> _Exercise aim_:
Please repeat the records below exactly, from the first line through the line containing "[LinkedIn] (34, 2253)", and nothing more.

[Stored data]
= Beginning of Section =

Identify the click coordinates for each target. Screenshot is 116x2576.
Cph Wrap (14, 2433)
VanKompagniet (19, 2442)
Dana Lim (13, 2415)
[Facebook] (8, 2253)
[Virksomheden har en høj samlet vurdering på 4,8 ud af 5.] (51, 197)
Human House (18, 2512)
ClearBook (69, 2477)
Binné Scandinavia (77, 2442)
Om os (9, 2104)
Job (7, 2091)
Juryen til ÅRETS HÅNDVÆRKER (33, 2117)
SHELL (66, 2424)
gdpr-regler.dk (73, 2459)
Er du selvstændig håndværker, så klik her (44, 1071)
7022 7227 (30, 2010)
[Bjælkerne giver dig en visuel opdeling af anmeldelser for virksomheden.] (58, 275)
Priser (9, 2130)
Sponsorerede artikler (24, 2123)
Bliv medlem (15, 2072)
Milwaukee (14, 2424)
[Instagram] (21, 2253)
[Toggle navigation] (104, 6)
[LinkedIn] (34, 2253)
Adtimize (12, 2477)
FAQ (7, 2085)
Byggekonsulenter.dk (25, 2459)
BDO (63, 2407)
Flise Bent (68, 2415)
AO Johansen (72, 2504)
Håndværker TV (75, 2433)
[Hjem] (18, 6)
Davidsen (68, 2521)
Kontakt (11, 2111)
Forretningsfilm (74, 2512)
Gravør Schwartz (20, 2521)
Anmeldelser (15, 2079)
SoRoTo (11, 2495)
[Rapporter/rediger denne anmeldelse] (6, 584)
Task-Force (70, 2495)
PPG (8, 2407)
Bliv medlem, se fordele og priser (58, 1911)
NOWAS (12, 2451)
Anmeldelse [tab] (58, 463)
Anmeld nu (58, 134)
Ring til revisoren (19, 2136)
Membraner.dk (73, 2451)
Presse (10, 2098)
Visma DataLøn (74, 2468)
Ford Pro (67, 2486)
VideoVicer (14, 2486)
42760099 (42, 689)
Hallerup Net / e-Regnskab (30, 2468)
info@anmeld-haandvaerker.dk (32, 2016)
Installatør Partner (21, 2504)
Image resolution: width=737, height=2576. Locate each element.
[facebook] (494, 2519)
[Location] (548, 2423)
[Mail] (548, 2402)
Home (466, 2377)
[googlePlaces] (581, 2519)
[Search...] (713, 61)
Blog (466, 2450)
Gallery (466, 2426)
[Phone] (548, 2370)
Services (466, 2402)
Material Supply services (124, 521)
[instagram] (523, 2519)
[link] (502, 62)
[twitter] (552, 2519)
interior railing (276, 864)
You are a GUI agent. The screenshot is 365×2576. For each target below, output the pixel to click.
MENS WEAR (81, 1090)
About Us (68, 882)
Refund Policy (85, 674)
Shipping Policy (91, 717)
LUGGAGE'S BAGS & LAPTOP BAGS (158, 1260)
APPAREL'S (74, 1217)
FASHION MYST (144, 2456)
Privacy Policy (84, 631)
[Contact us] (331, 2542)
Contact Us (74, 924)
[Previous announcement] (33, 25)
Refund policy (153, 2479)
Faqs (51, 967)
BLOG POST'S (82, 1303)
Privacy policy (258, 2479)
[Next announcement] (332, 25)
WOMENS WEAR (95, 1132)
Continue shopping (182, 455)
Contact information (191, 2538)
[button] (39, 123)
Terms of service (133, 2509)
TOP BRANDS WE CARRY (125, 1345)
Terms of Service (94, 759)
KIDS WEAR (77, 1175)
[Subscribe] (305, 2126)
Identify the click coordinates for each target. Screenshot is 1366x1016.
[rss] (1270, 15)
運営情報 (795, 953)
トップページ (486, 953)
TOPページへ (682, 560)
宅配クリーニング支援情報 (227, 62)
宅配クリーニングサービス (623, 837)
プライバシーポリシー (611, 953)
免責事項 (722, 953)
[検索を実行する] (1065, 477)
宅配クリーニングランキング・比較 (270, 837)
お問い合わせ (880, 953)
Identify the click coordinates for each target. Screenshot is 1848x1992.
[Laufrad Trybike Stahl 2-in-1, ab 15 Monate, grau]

= End of Section =

> _Result for this task_:
Identify the click coordinates for each target. Screenshot is 116x2576.
Cph Wrap (14, 2433)
VanKompagniet (19, 2442)
Dana Lim (13, 2415)
[Facebook] (8, 2253)
[Virksomheden har en høj samlet vurdering på 4,8 ud af 5.] (51, 197)
Human House (18, 2512)
ClearBook (69, 2477)
Binné Scandinavia (77, 2442)
Om os (9, 2104)
Job (7, 2091)
Juryen til ÅRETS HÅNDVÆRKER (33, 2117)
SHELL (66, 2424)
gdpr-regler.dk (73, 2459)
Er du selvstændig håndværker, så klik her (44, 1071)
7022 7227 (30, 2010)
[Bjælkerne giver dig en visuel opdeling af anmeldelser for virksomheden.] (58, 275)
Priser (9, 2130)
Sponsorerede artikler (24, 2123)
Bliv medlem (15, 2072)
Milwaukee (14, 2424)
[Instagram] (21, 2253)
[Toggle navigation] (104, 6)
[LinkedIn] (34, 2253)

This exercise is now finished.